Appel au gouvernement
Quelles solutions préconise-t-il dès lors? «Les mariages forcés doivent être considérés comme une véritable violation et doivent être soumis à des dispositions juridiques adéquates», dit-il.
Sa requête est partagée par plusieurs politiciens. La sénatrice Trix Heberlein – dans une motion déposée à fin 2006 et qui sera débattue lors de la prochaine session de la Chambre basse du Parlement – exhorte le gouvernement à adopter sans tarder toutes les mesures législatives nécessaires. Elle demande aussi une stratégie globale ayant pour but d’empêcher les unions arrangées.
Droit et sensibilisation
A la mi-novembre 2007, le gouvernement suisse a approuvé le rapport qu’elle avait demandé sur la «Répression des mariages forcés et des mariages arrangés».
En résumé, le gouvernement reconnaît la nécessité d’agir juridiquement, mais seulement le cadre du droit civil: «l’introduction d’une norme pénale relative au mariage forcé pourrait sensibiliser davantage l’opinion publique à ce problème. Il est toutefois peu probable qu’un tel signal parvienne aux responsables et aux victimes.»
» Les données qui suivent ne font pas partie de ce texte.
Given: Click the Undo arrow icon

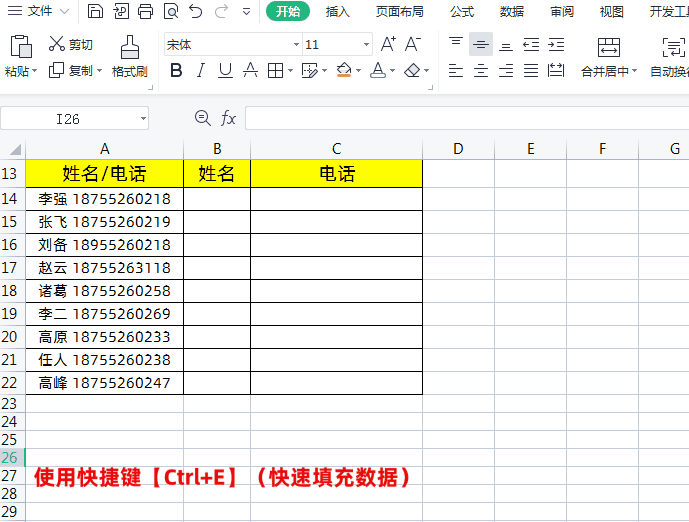Looking at the screenshot, I should (x=196, y=11).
Le gouvernement estime par ailleurs que les difficultés de vérifier s’il y a effectivement eu contrainte – difficultés liées par exemple au refus des victimes de témoigner – ne seraient pas résolues. Comme première mesure immédiate, les autorités ont décidé de ne plus reconnaître les mariages contractés par des couples ayant moins de 18 ans.
Selon le gouvernement, d’autres mesures préventives peuvent être envisagées. Elles seraient de la compétence de la Confédération et des cantons. Il s’agirait en particulier de campagnes de sensibilisation destinées aux communautés d’immigrés et à ceux qui opèrent en contact étroit avec elles, d’informations ciblées aux futurs époux durant les préparatifs du mariage, d’offres d’aide aux personnes victimes ou menacées de mariages forcés.
Ces projets sont bien accueillis par Lathan Suntharalingam qui ajoute cependant: «les ressortissants étrangers bien intégrés doivent aussi participer activement à leur mise en place».
Le politicien lucernois trouve en effet paradoxal que les questions relatives à l’intégration soient souvent débattues – et parfois instrumentalisées – par des personnes ou des partis qui ont peu d’expérience pratique en la matière.
«Ce serait comme disposer d’un bureau pour l’égalité des sexes occupé uniquement par des hommes», conclut-il.